“Waste Not, Want Not” — Another Myth!

Dear Dr. Hurd: My mother is a good, well-meaning lady. But every so often she reminds me of the fact that she grew up during the Great Depression, and so learned the value of saving things. And whenever I am seen throwing away a plastic bag or a piece of aluminum foil that could be re-used (and probably already has been), she confesses to me that she and others of her generation have failed to teach their children how important it is to not throw things away.

I agree that it is best to save as many things as you can, but I don’t save every single disposable item in the house. The last time she reminded me of her experience of the Depression, I wanted to say to her: “I know you don’t mean it to, but whenever you say that to me it sounds as if it’s my fault that I did not grow up during the Great Depression. But it isn’t my fault; I did not decide when to be born.” But I chose to “bite my tongue”. Should I have? I was afraid of making it more of an issue that it is; but it still gnaws at me. Should I have spoken up?

Dr. Hurd’s reply:

If you respect someone enough to love them, you likewise respect them enough to tell them what you think. It’s showing respect for yourself, too. It’s called sticking up for yourself, and refusing to be morally intimidated by anyone, not when you haven’t done anything wrong.

What you proposed to say to your mother was not disrespectful at all. Of course you should say that, if it’s what you think. If you say anything less, then you’re having something less than an authentic relationship with her.

I don’t expect her to agree with what you say, or to necessarily like it. But she’s entitled to know where you stand, and when she repeatedly says or does things you don’t like. And you’re entitled to say it.

People too often ‘bite their tongues’ because they fear conflict. That’s what I think you’re doing with your mother. But there’s already conflict! You’re walking away from your mother, annoyed and hurt, every time she does this. I call that conflict.

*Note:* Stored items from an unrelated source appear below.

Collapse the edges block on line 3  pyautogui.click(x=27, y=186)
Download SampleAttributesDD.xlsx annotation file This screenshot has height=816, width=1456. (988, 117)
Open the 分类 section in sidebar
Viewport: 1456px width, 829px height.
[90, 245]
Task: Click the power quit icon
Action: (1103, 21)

If it’s a fight or argument with her that you fear, keep this in mind: You never have to fight when you don’t want to. If she gets hostile or defensive in reply, you don’t have to escalate it. You can simply say, ‘I just wanted to get that off my chest. That’s all.’ And refuse to fight. The fact that you hit a nerve proves that she heard you. And that’s a good thing!

If you ask me, your mother’s argument is wrong. Hers is the argument of many who lived in the Great Depression, but it’s also the argument of recycling and other ‘green’ advocates today. They believe that supply is limited, and that the central purpose of human activity is redistribution and reusing. Not true. What mankind needs is production, not recycling. Government, environmentalists and other people with your mother’s attitude get in the way of production. This is why we have 0 or 1 percent growth a year, instead of the much higher growth (and much lower unemployment) it would be under genuine capitalism. Unfortunately, nearly everyone in positions of power and influence agree with your mother, and not me. As a result, things keep getting worse, not better. And what do they blame? Capitalism. The very thing we’re gradually outlawing!

When I hear somebody say something like what your mother said, it makes me angry. It leads me to feel that the wrong things are being blamed. This is unjust, and I can’t keep quiet about it. No, I won’t waste time in arguing with someone who won’t or can’t be convinced. But I won’t be silent either.

Being silent, in this way, eats away at you. It gnaws away at your body and your psyche, as you say. It’s not good.

Life is not about the avoidance of conflict. Life is about the achievement of values. It’s true that you didn’t grow up in the Great Depression, and that’s not your fault. But I don’t think your mother is suggesting that. It sounds like she’s beating up on herself, and her generation, for not teaching the younger generation what she sees as the importance of not throwing things out. Human survival desperately depends on production, not recycling; on lifting the standard of living for all, not moralistic redistribution.

Actually, her generation did its job well—at least by their own standards. We have a society filled with guilt-ridden people who recycle their milk containers and keep voting for politicians who undermine our ability to continuously raise the standard of living for all. We’re in the midst of a Great Recession now and possibly another Great Depression as well. None of this happened because people failed to throw out their orange juice and milk containers. The great majority were recycling as it was, and we still experienced economic decline.

Your mother ought not to spread this unearned guilt — or to feel it herself. If you can do anything to help her see this, then you’ll have done both of yourselves a big favor indeed.